Eva Longoria is speaking out about the importance of being vocal against hate. The Grand Hotel producer was one of the many LatinX entertainers who signed a letter of support to the Latino Community after the ICE Raids and the El Paso shooting. “We’re facing a moral crisis in our country, and we chose to use this moment to raise our voices, and speak up,” she said in a press release. “Integrity starts with looking in the mirror and this letter calls on everyone, not just our community, to choose humanity and decency over hate and violence.”
Eva Longoria is encouraging people to speak out against hatred
Eva, 44, along with America Ferrera, Diana Guerrero, Rosario Dawson, Gina Torres, Salma Hayek, Ricky Martin, Lin-Manuel-Miranda, Zoe Saldana and more penned an inspiring letter of hope to the Hispanic community reassuring them, that there’s nothing to fear. “We will not be broken. We will not be silenced. We will continue to denounce any hateful and inhumane treatment of our community,” the letter read.

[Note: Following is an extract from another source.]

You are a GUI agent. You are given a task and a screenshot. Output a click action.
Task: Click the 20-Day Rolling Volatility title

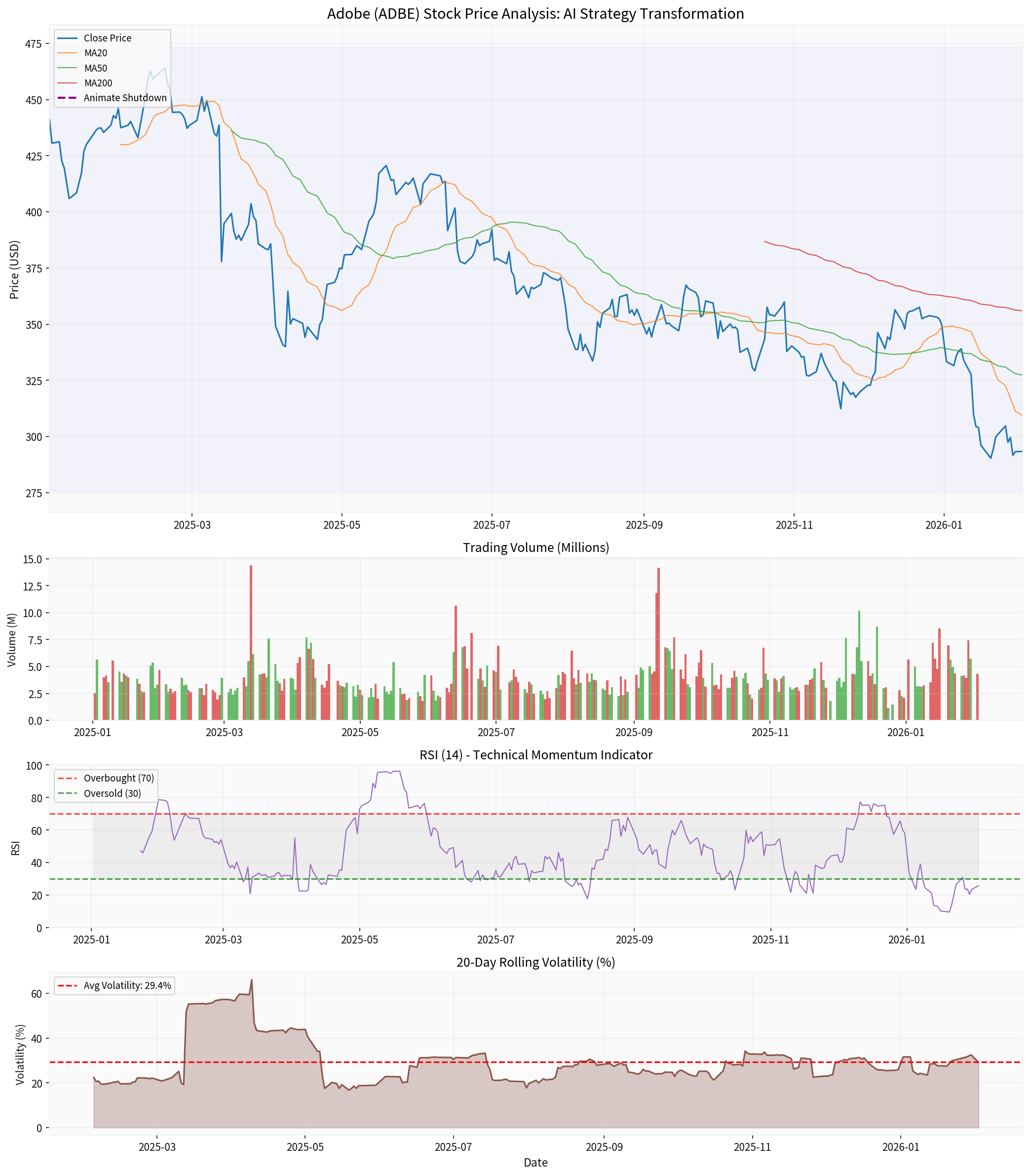point(535,962)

READ THE QUERIDA FAMILIA LETTER IN FULL HERE
“We will demand dignity and justice.” It continued: “Though real pain and fear are sweeping through our communities, we remain powerful. The indignities and cruelty we have endured will never change the truth that the contributions we make to this country are invaluable. Our humanity must be respected. And, we won’t stop organizing ourselves, our children and the soul of this nation.” Eva, who is a native of Texas, spoke out in the aftermath of the shootings that took place earlier this month in El Paso and Dayton, Ohio, which led to upwards of 31 deaths and numerous injuries.
The Grand Hotel producer is one of the many celebrities to pen a letter of support and hope to the Hispanic community
“I can’t talk about it, now as a mom, everything makes me cry. I think, that could have been my child, that could have been my mother. My mother goes to Walmart three times a day,” the Desperate Housewives alum said on the Today Show. “It’s always heartbreaking and horrifying. People think it’s inevitable. That’s the problem, people aren’t really aggregating or getting outraged because it’s not in their state or it’s not their child or it’s not their mom. But you have to think, that was somebody’s mom, that is somebody’s family member, it is somebody’s friend.”